Kimseyle Eşleşemiyorum Diyenler İçin Kapsamlı Bir Tinder Kullanma Kılavuzu

Tinder nasıl kullanılır? Tinder nasıl çalışır? Tinder eşleşme mantığı nedir? Eşleşmelerde bir hata mı var? Eşleşme bulmuyor? Bu ve benzeri soruların hepsini cevaplayan pratik bir rehberle karşınızdayız.
Kimseyle Eşleşemiyorum Diyenler İçin Kapsamlı Bir Tinder Kullanma Kılavuzu

selam dostlar. yıllardır farklı ülke ve şehirlerde tinder'ın her türlü versiyonunu kullanmış bir kardeşiniz olarak, boşa zaman ve para harcamamanız adına sizlerle tecrübelerimi paylaşarak yardımcı olabilmeyi umut ediyorum. en çok yakınılan sorunla başlayabiliriz.

1) "iki yıldır kullanıyorum ama 10 kişiyle eşleşemedim"

eşleşme olmamasının sebebi sandığınız gibi ne özgüveninizi yerle bir eden çirkinliğiniz, ne de paranızın olmaması... sadece sistemin nasıl çalıştığını bilmiyorsunuz, o kadar. sistemin özünde money talks mantığı yatıyor ve her şey bu doğrultuda ilerliyor. birçok oyunda olduğu gibi burada da elo sistemi geçerli. denizden babam çıksa yerim mantığıyla taktaktaktaktak şeklinde beğendiğiniz kızlar elo'nuzu yerle bir edip, aşağıya çekiyor. peki elo'nuz düşünce ne oluyor? siz karşı cinsi beğeniyorsunuz ama o kız sizin varlığınızdan bile haberdar olmuyor. haliyle oyuna giremeden oyunu kaybediyorsunuz . sonrasında da ya sistemin pompaladığı "plus üyelik al, kızları kap" düşüncesine yöneliyor ya da kendi kendinize hiç eşleşme alamadan tüm beğeni haklarınızı "vay aminiyum avrata bak" diyerek tüketiyorsunuz.

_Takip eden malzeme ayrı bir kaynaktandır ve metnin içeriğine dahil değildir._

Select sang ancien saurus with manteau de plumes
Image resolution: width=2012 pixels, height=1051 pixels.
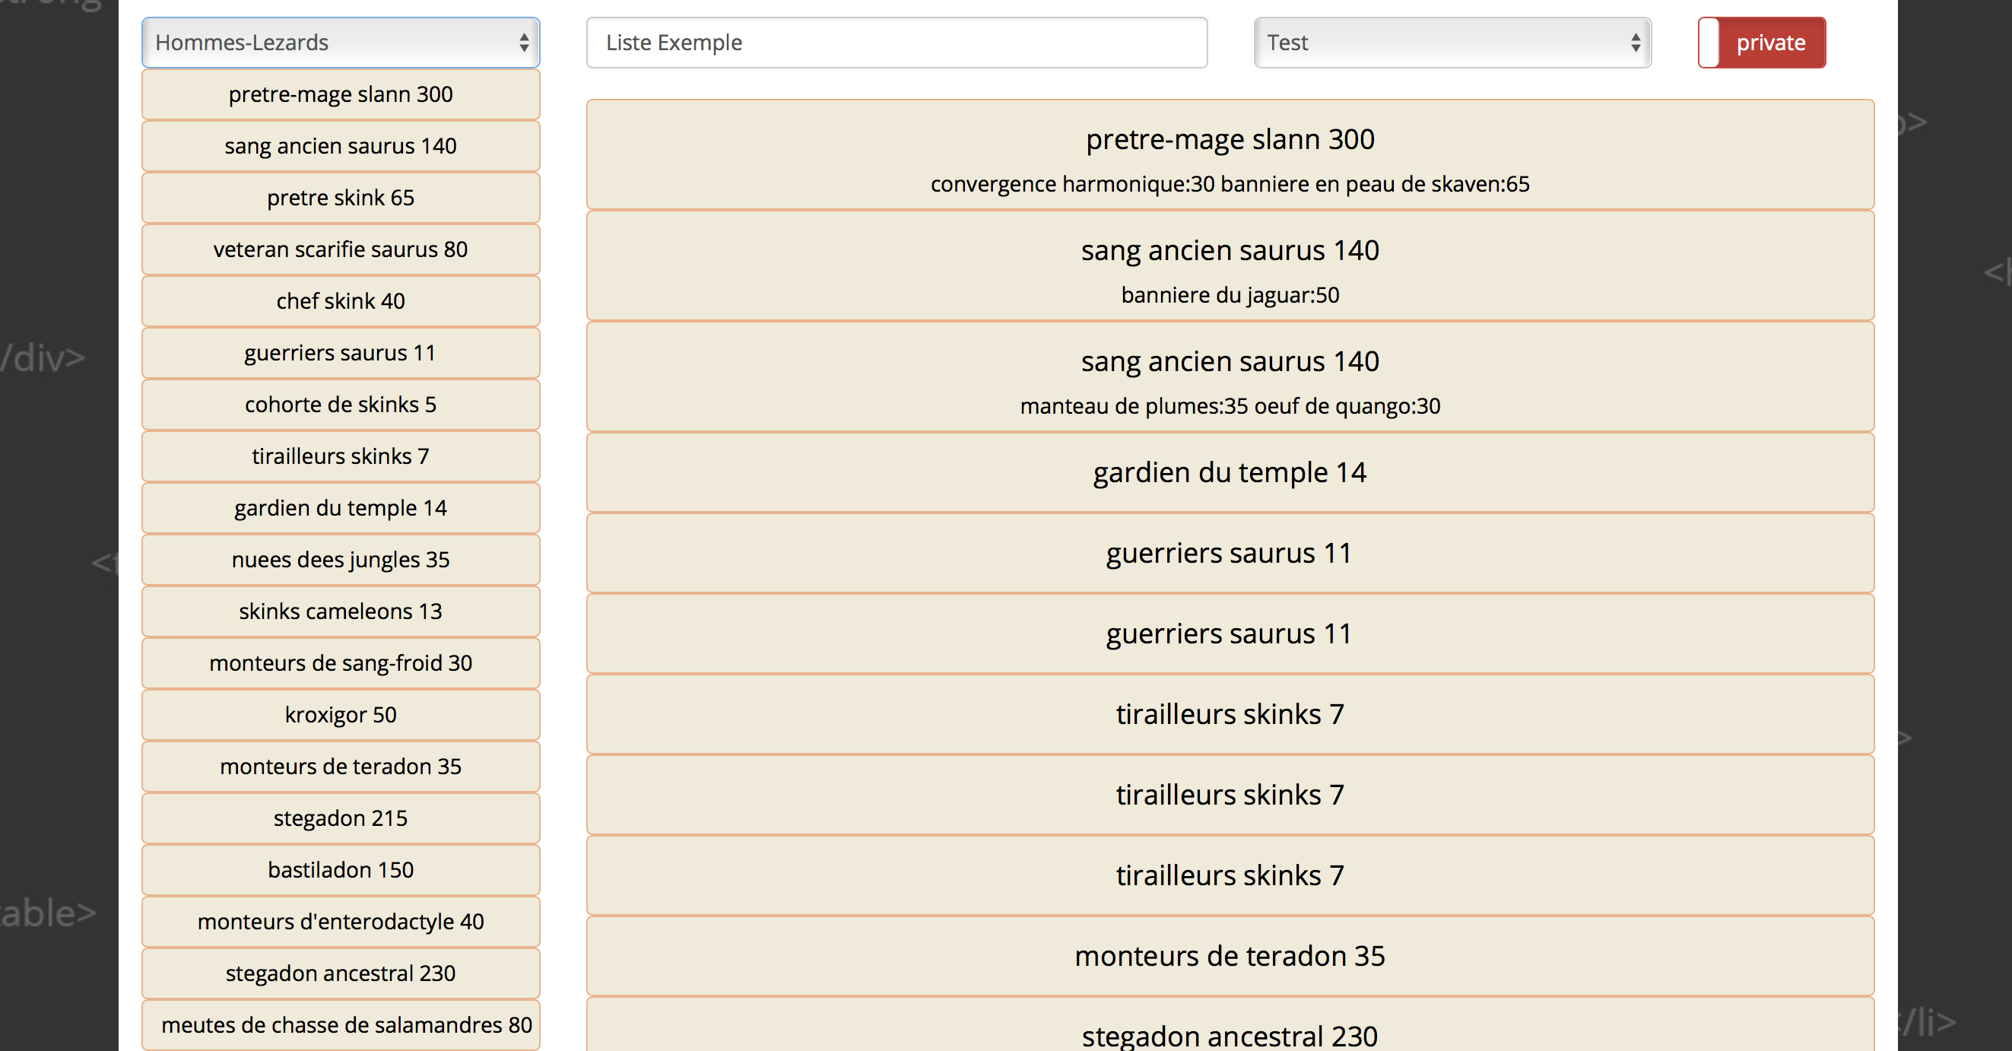(x=1230, y=377)
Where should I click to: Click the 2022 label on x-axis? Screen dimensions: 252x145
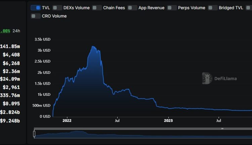tap(67, 120)
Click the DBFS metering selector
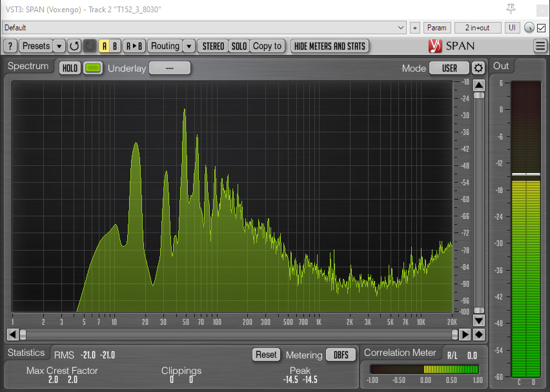The image size is (550, 392). [x=340, y=355]
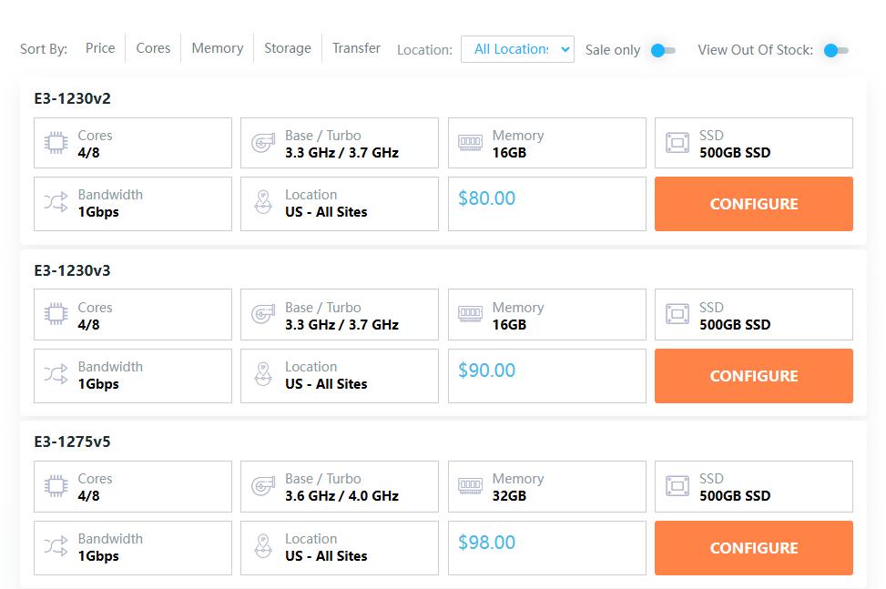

peki kızların sizi beğenmeyip elo'nuzu düşürmesi sorununun çözümü nedir? burada trick'ler devreye giriyor. iki temel strateji var.

birincisi: üyeliğinizi silip tekrar açıyorsunuz. tinder size plus üyelik satabilmek adına ilk açtığınızda ücretsiz olarak boost'luyor ve eşleşme yakalamanızı sağlıyor. (tabi bir kısmını da bilinçli olarak göstermiyor ki kim olduklarını görebilmek adına gold üyelik alasın.)

ikincisi: bilgisayar üzerinden tinder.com'a giriyor, konumunuzu dandiridunduk bi asya ülkesine ayarlıyorsunuz. burası önemli ne amerika, ne ingiltere aksine sizin değerli olacağınız bir asya ülkesi. bıyıklı, şişman çirkin kızlar sizi beğeniyor ve elo'nuzu en üst seviyelere çıkarıyor sonrasında da tekrar yaşadığınız lokasyona geri ayarlıyorsunuz. artık elo'nuz yüksek ve eşleşmelere hazırsınız.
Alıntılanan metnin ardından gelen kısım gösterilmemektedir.